6/10
Sword of the Beast
23 June 2006
Warning: Spoilers
Often resembling the pilot of a TV show more than a stand-alone movie, Sword of the Beast is a gritty, cynical samurai film that, like the films of Masaki Kobayashi (with which it was grouped by the Criterion Collection) mounts an attack on Japanese feudal authority, and, by extension, Japanese authority in general. In the film's fast-paced, exploitative opening, the samurai protagonist is on the run from his former clan, who, in a typically shameless male fantasy, send a woman to seduce and distract him (all during the opening credits). As we later learn, the hero's involvement with a group of reform-minded samurai led him to assassinate his conservative clan head, all as part of a plot by the clan's ambitious second-in-command. Only some of this elaborate set-up is actually resolved, since the story comes to revolve around a mountain which other characters have been illegally mining for gold. Despite the very cinematic widescreen style and intensity that director Hideo Gosha brings to the film, the plot's restricted scope and open-ended conclusion give Sword of the Beast more of the feeling of a TV pilot than of a full-fledged samurai epic. The fight scenes are good without having being particularly memorable, but Gosha does bring a nice messy quality to them, so that the participants seem more like fallible human beings than the superhuman warriors who often populate films of this sort.
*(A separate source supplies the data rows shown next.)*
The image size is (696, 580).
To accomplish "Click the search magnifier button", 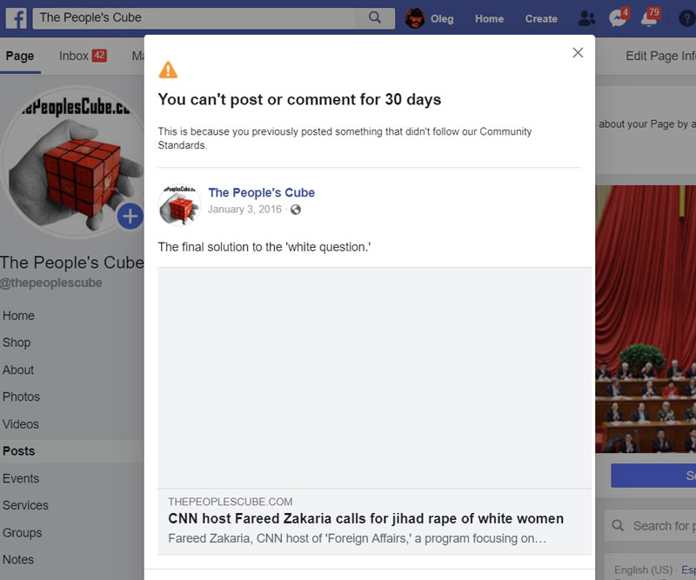I will click(x=375, y=17).
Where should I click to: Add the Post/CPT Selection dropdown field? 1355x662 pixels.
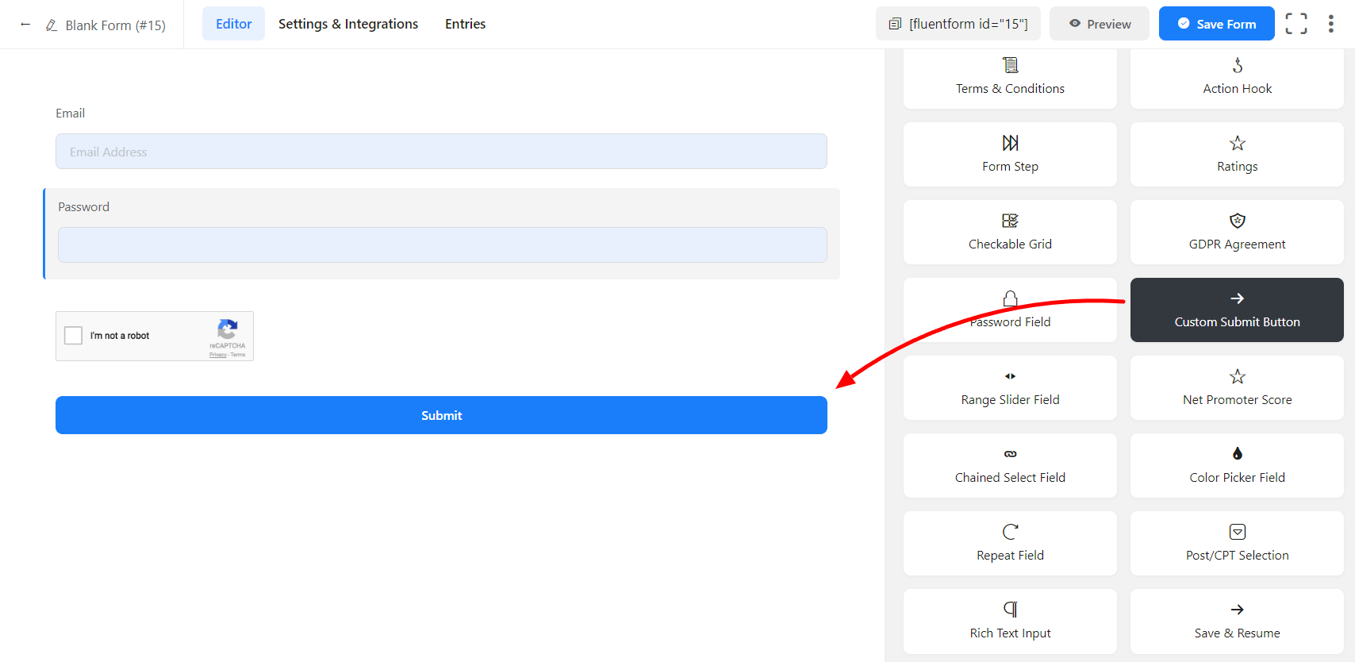tap(1236, 543)
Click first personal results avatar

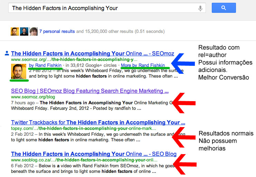[15, 32]
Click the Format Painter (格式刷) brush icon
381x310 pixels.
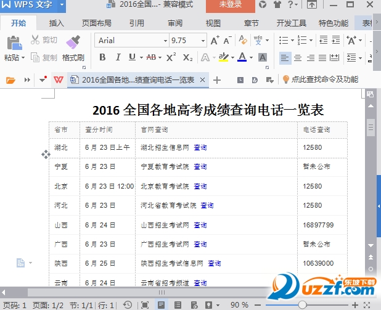(x=73, y=42)
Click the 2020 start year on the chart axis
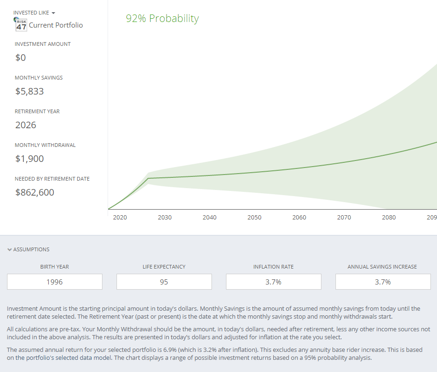437x372 pixels. pos(120,218)
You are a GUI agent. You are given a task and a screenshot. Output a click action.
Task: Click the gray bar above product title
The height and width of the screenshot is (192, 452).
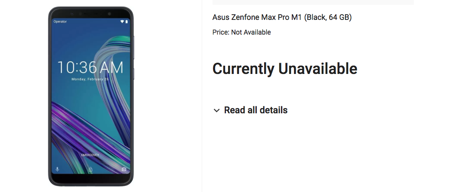[313, 2]
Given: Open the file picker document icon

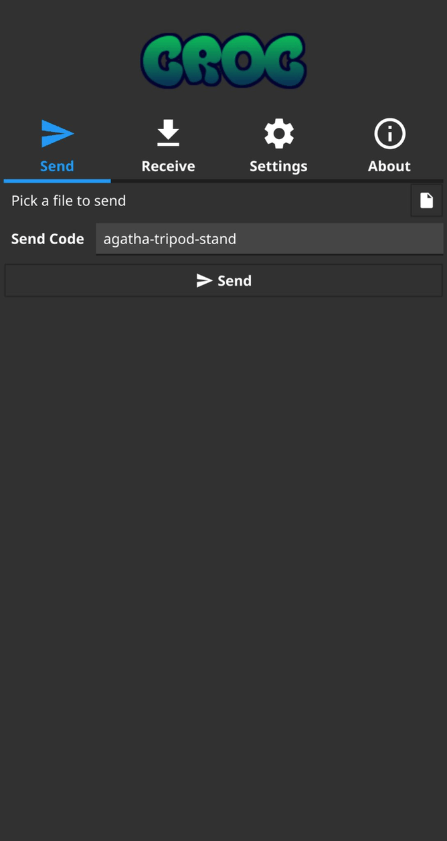Looking at the screenshot, I should 426,201.
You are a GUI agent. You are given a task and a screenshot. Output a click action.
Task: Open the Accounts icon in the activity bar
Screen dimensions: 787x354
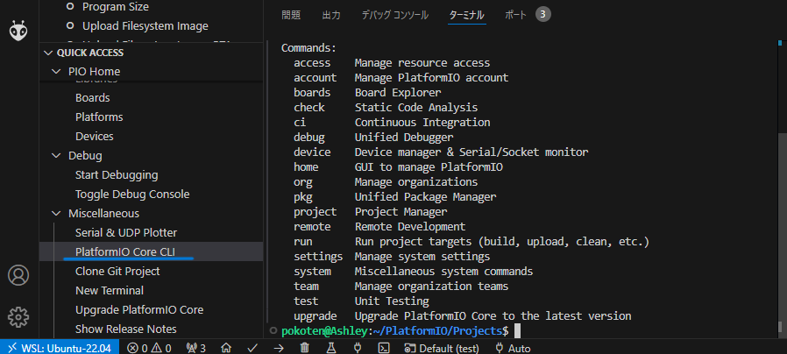coord(18,275)
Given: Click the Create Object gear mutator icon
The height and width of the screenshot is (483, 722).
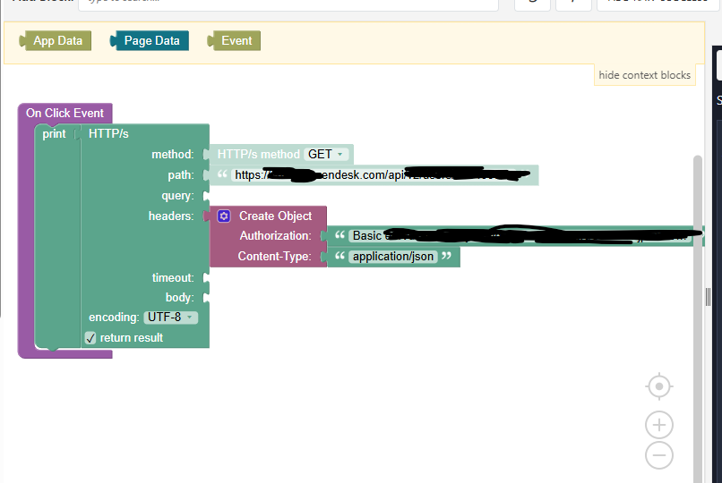Looking at the screenshot, I should click(x=224, y=216).
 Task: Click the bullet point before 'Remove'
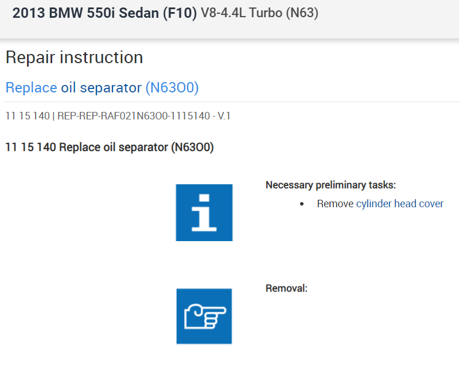(302, 204)
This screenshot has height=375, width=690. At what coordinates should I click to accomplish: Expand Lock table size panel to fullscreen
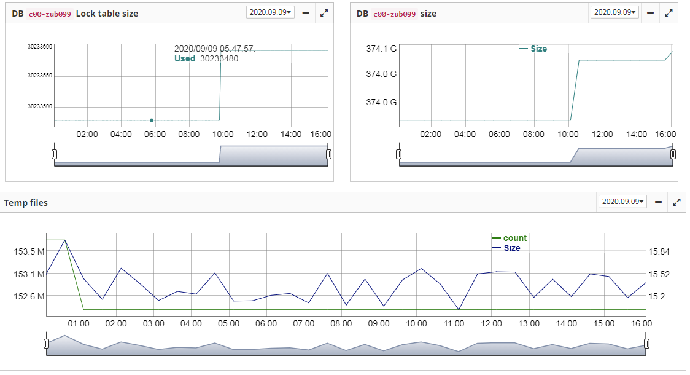(x=324, y=12)
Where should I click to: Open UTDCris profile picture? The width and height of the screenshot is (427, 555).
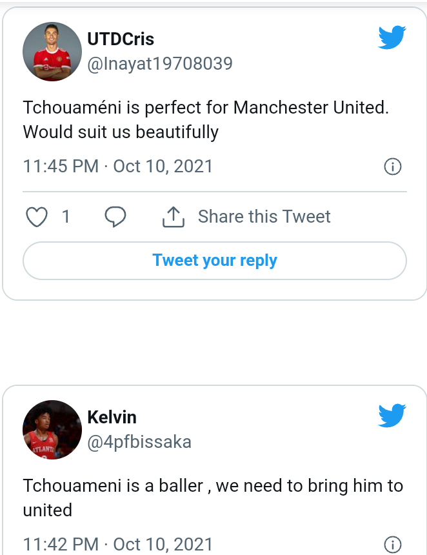tap(52, 52)
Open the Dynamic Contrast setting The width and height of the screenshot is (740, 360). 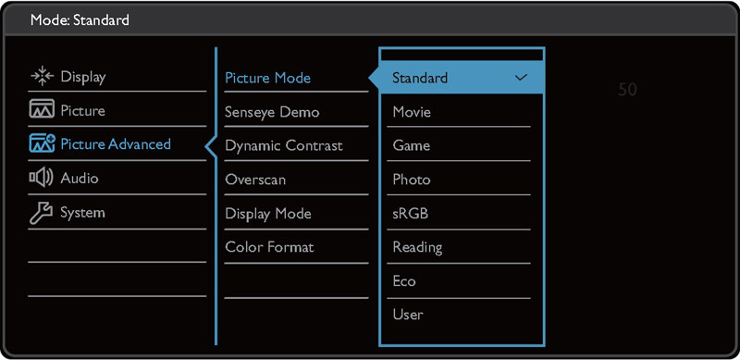tap(296, 145)

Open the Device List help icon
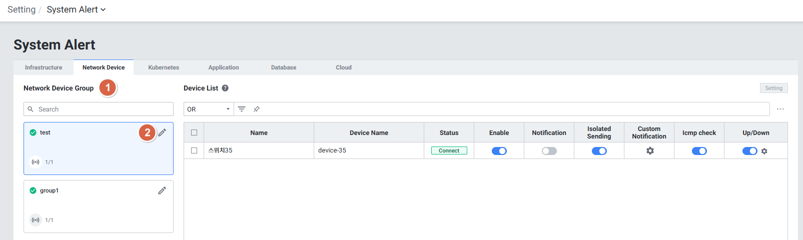point(225,88)
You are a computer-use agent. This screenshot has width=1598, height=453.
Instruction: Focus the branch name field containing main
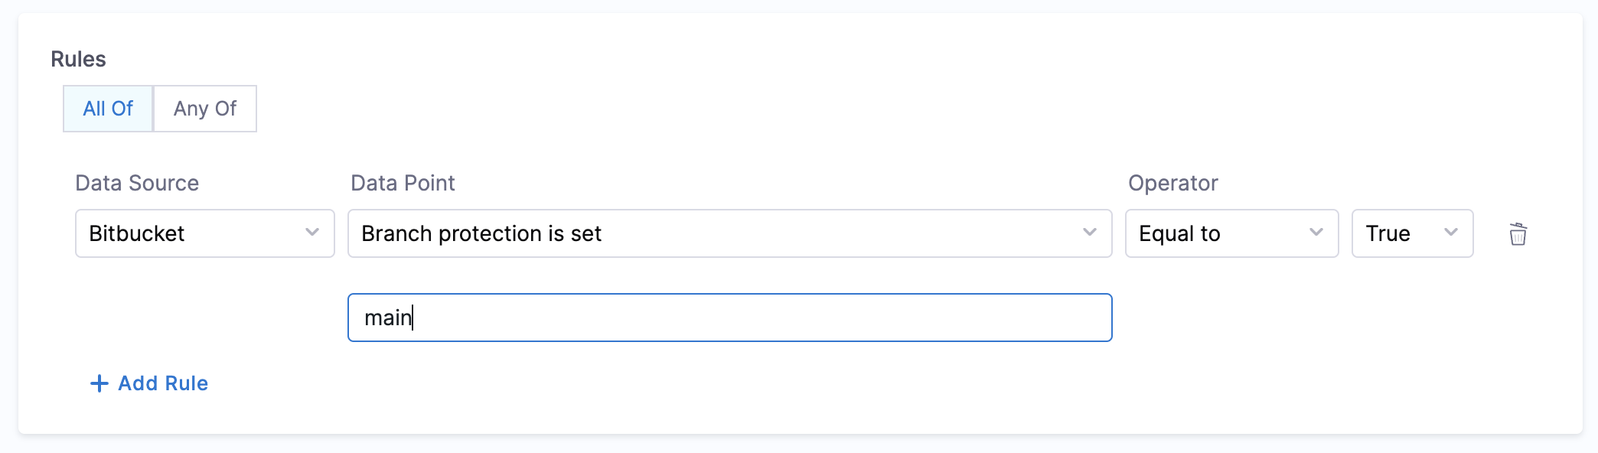pyautogui.click(x=729, y=318)
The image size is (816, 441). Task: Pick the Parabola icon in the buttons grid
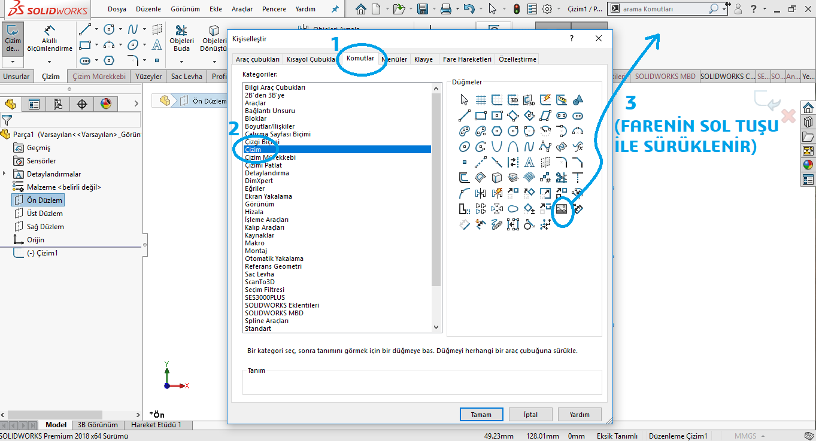497,147
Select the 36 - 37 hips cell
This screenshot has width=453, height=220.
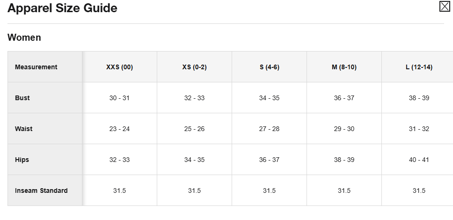(x=269, y=160)
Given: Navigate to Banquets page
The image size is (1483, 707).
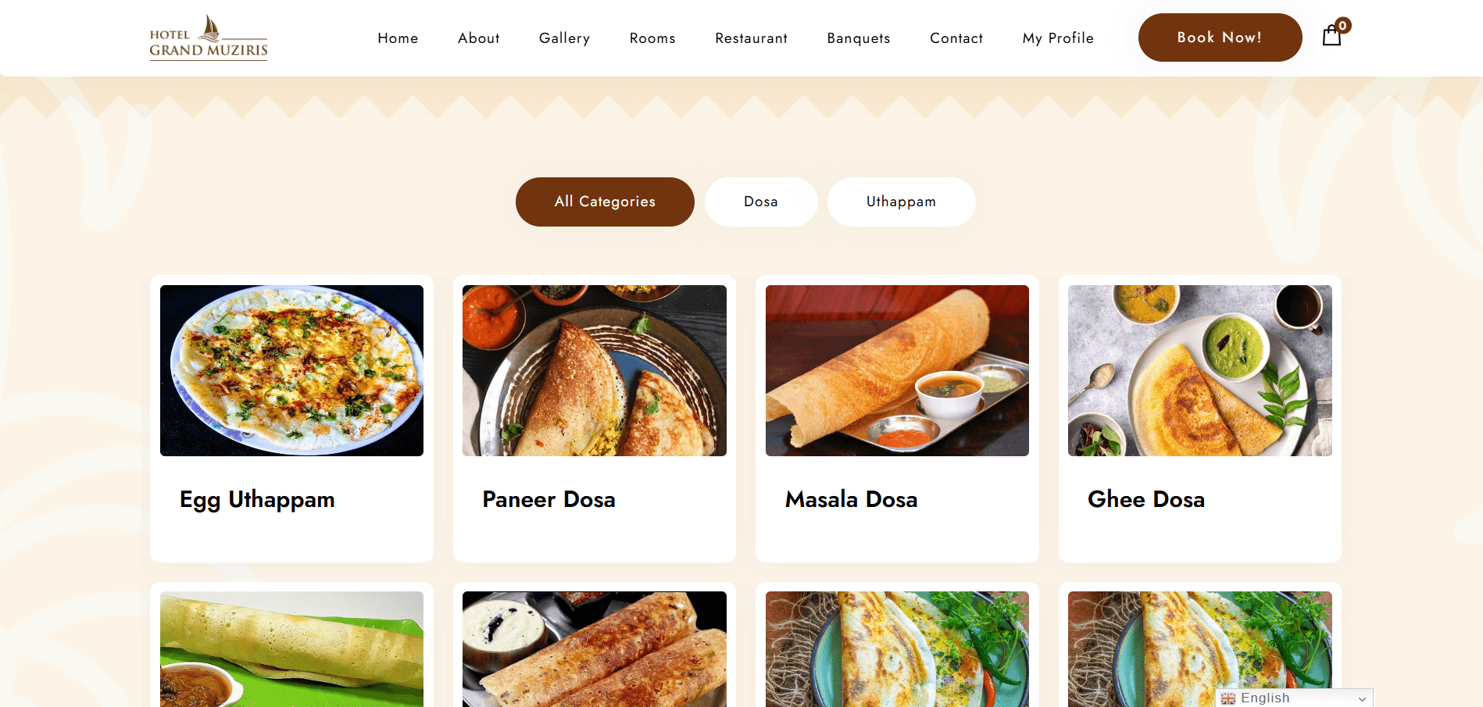Looking at the screenshot, I should [x=859, y=38].
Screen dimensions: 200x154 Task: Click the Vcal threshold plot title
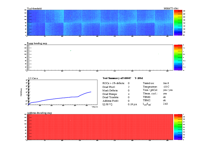(34, 9)
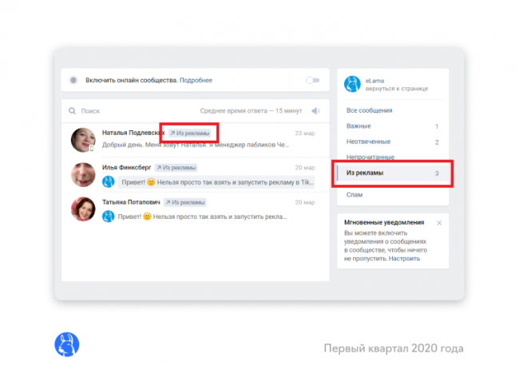
Task: Click the search magnifier icon
Action: point(73,111)
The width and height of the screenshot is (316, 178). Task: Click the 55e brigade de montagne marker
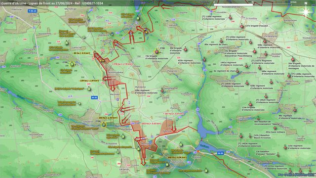pyautogui.click(x=292, y=59)
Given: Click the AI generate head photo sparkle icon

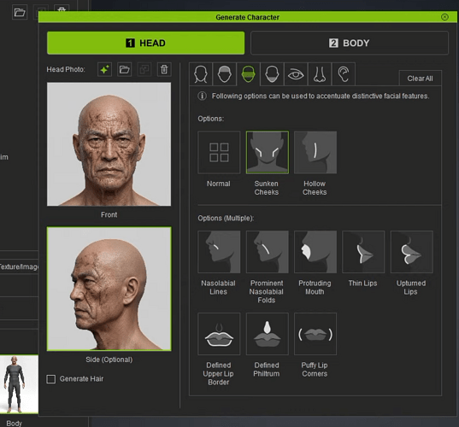Looking at the screenshot, I should pyautogui.click(x=104, y=70).
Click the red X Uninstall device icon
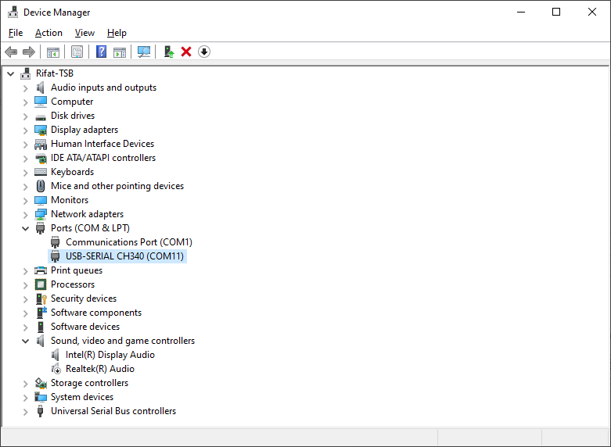 click(x=186, y=52)
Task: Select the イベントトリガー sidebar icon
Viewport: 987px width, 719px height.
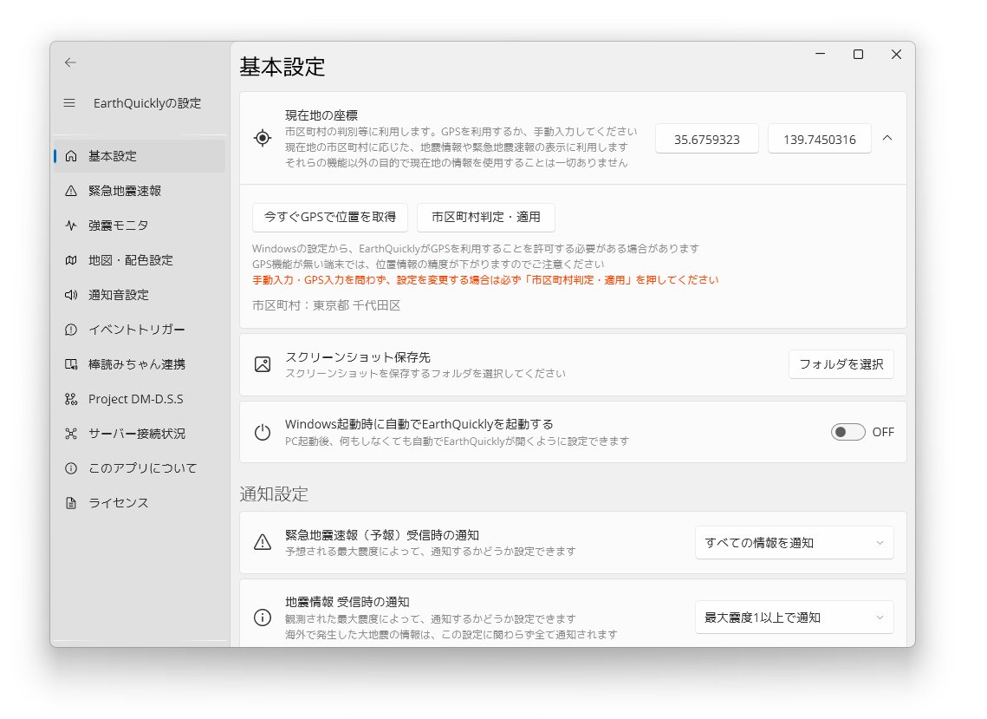Action: click(69, 330)
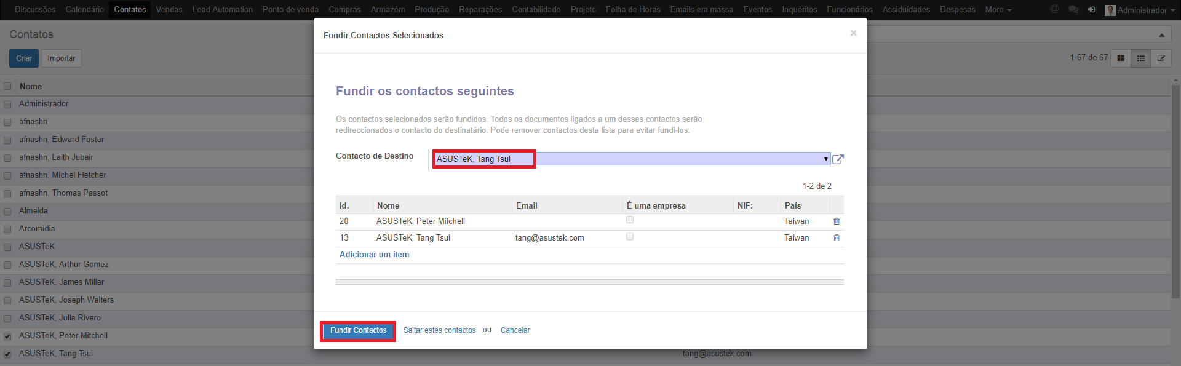Tick the Administrador row checkbox in list
Viewport: 1181px width, 366px height.
coord(7,105)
Perhaps the story's biggest weakness is that the story's conflicts : both of the parallel plots involve samurai who are betrayed by superiors in their clans, but in neither case does the betrayal seem to be very deeply felt. It is perhaps in this respect, more so than in the plotting, that the film's TV-like qualities are truly limiting, denying the film the same kind of mythic resonance of the best work of Kurosawa and Kobayashi.